■ **Directions for this task**
Recast the listing from the line containing "Locate an element on the screen. This" through the line containing "frame-rate-title: Frame rate" as a two-column CSV with the headers request and response. Give one row per item, put each field in quotes, turn line breaks into spaces, and leave the pictures out.

■ **Records for this task**
========

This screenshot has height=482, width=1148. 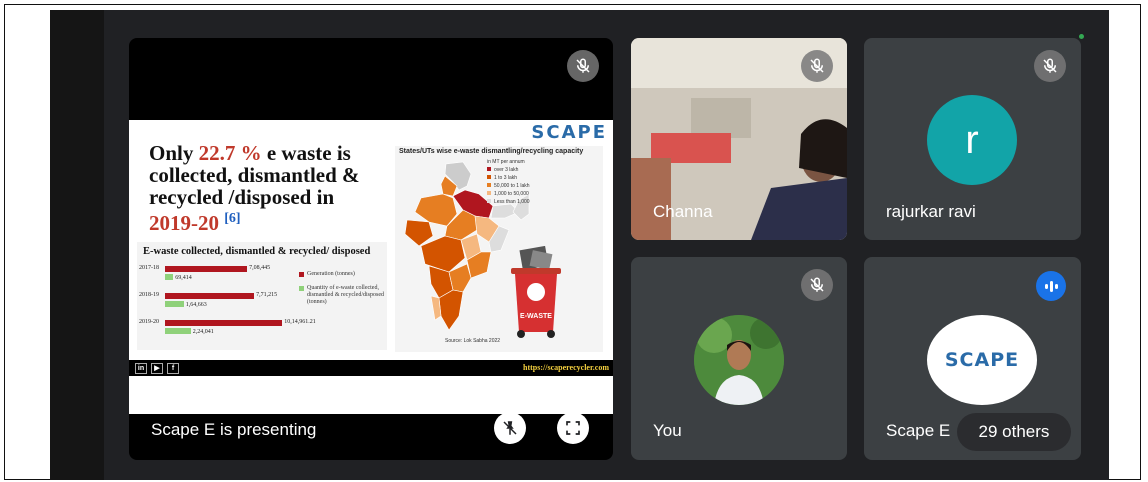 I want to click on avatar-initial: r, so click(x=972, y=140).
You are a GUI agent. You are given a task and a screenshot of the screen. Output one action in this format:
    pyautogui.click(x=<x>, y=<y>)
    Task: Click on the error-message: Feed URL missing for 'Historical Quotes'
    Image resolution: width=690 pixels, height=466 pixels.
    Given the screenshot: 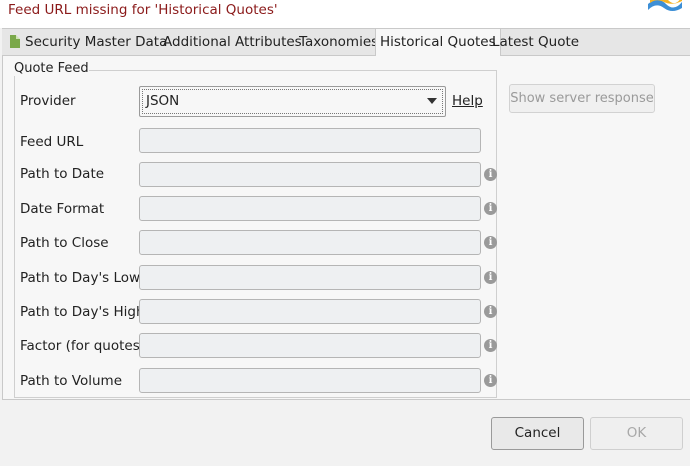 What is the action you would take?
    pyautogui.click(x=143, y=10)
    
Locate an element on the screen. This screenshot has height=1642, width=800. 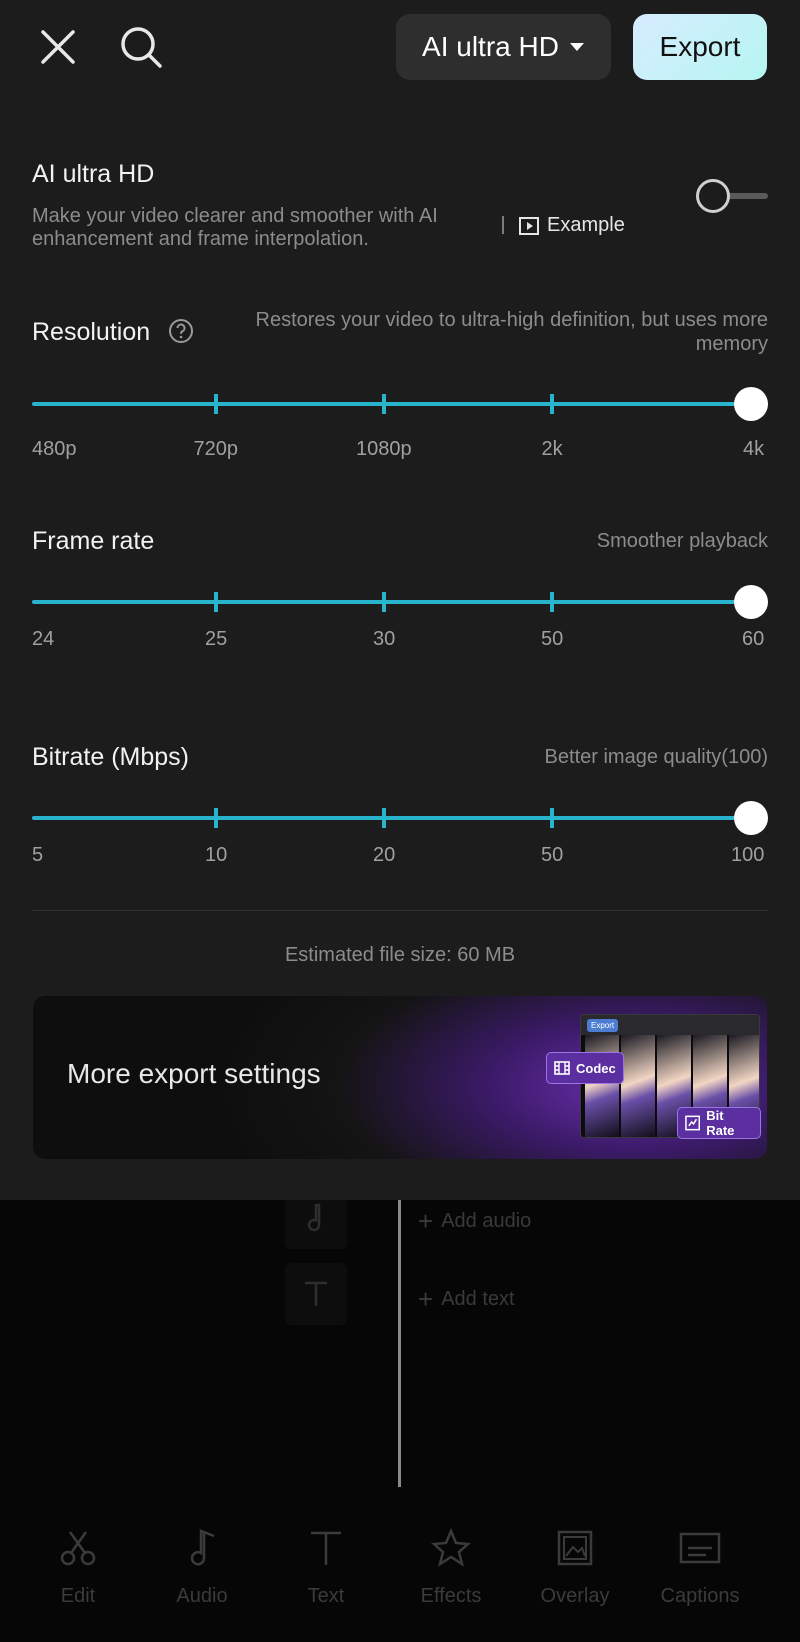
frame-rate-title: Frame rate is located at coordinates (94, 541).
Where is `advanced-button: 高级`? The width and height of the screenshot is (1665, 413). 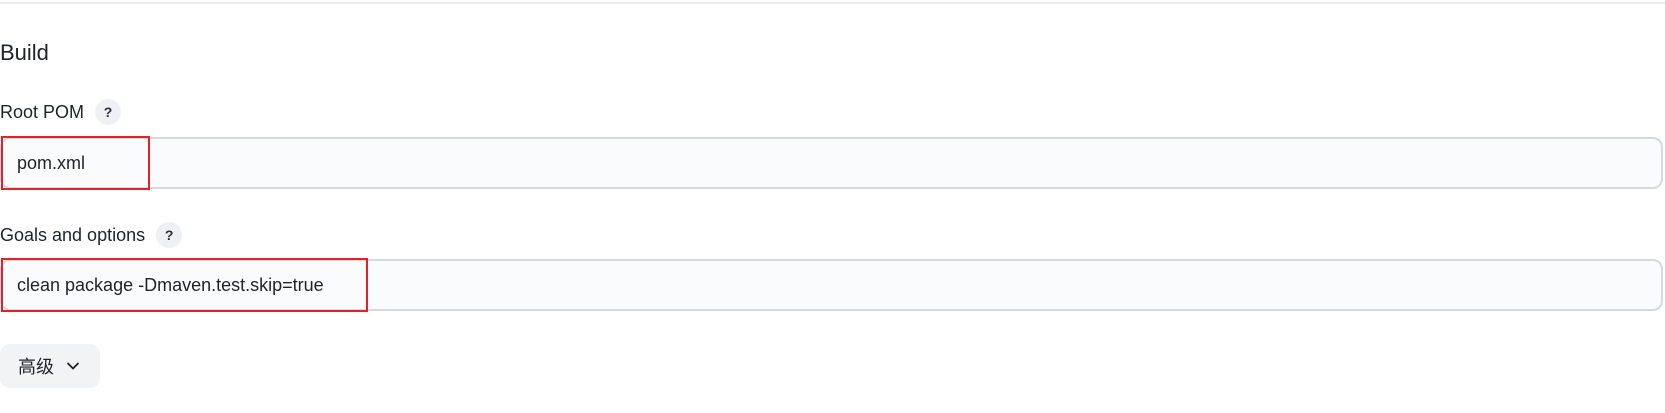 advanced-button: 高级 is located at coordinates (50, 366).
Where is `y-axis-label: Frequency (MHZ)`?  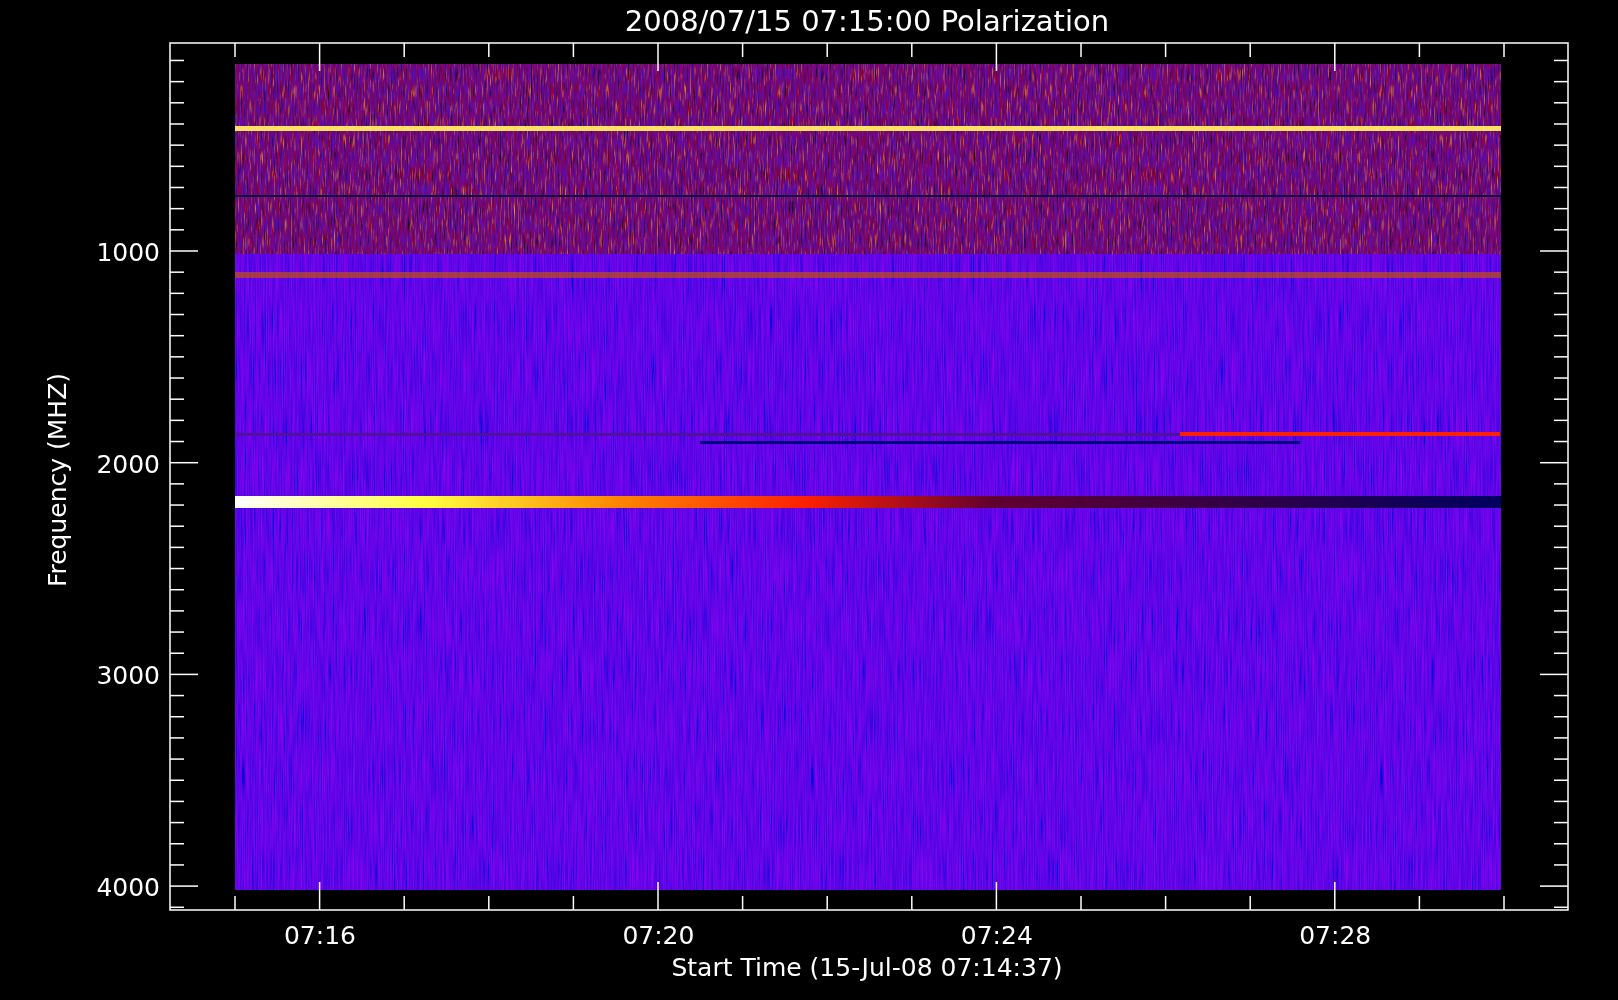 y-axis-label: Frequency (MHZ) is located at coordinates (58, 480).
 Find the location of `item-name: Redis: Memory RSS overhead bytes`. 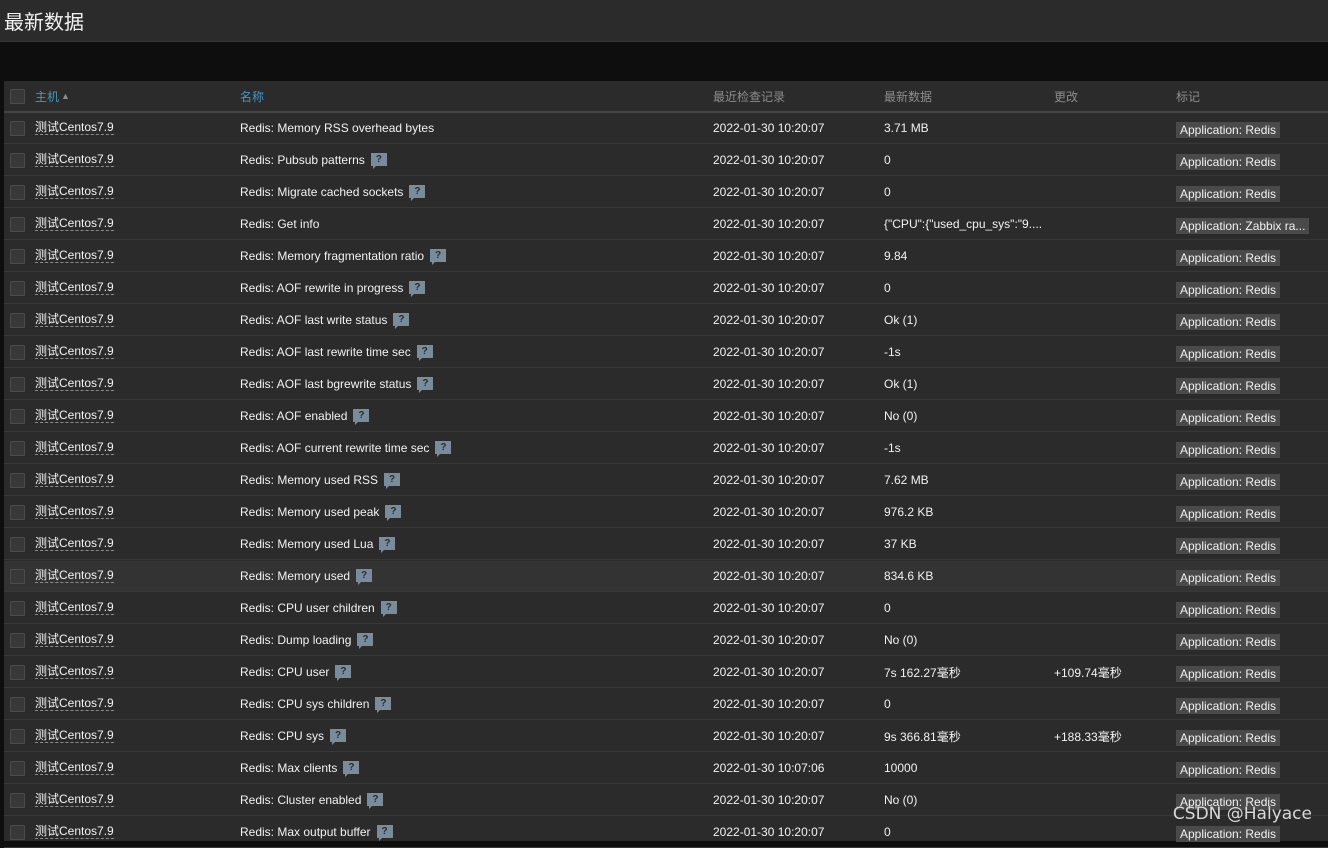

item-name: Redis: Memory RSS overhead bytes is located at coordinates (338, 128).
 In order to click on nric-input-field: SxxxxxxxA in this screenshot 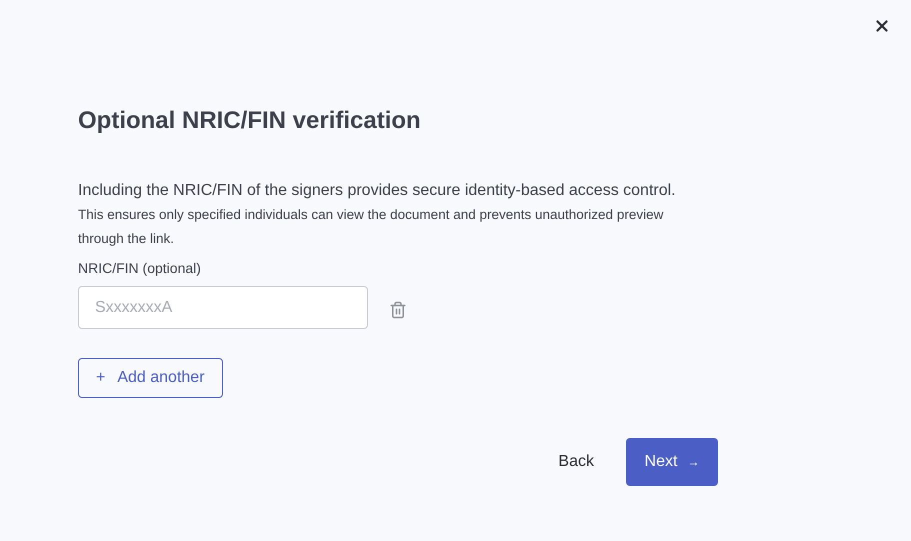, I will do `click(223, 308)`.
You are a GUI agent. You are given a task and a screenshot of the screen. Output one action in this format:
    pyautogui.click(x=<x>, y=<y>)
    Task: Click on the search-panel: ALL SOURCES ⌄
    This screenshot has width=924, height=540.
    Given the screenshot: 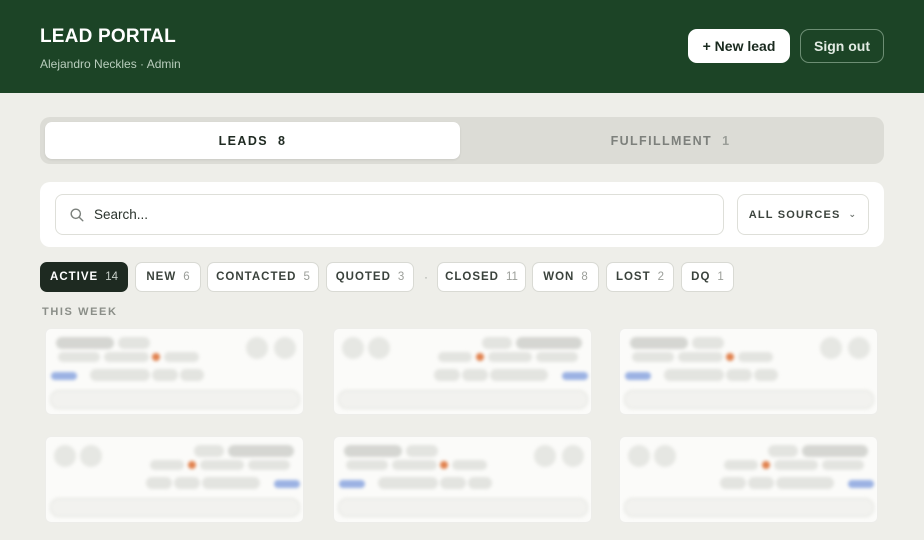 What is the action you would take?
    pyautogui.click(x=462, y=214)
    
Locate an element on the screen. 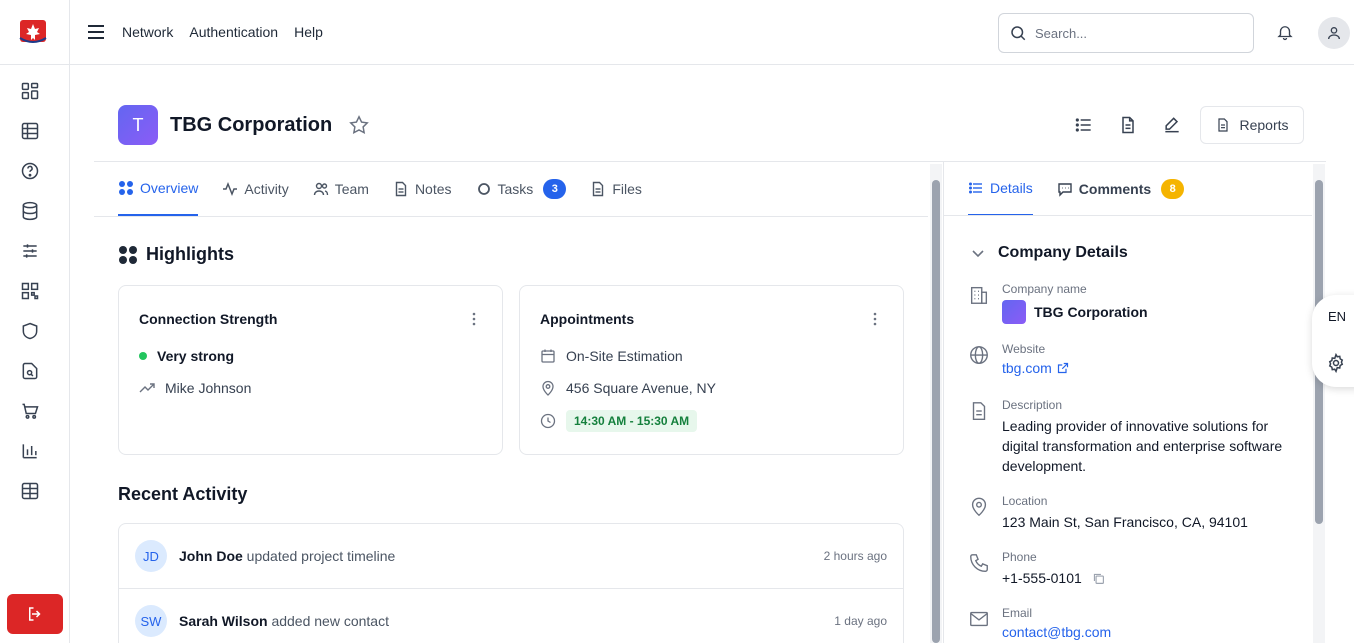 Image resolution: width=1354 pixels, height=643 pixels. table-icon is located at coordinates (30, 131).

========

■ **Answer space**
request,response
"Locate an element on the screen. This screenshot has height=1642, width=800.","frame-rate-title: Frame rate is located at coordinates (94, 541)."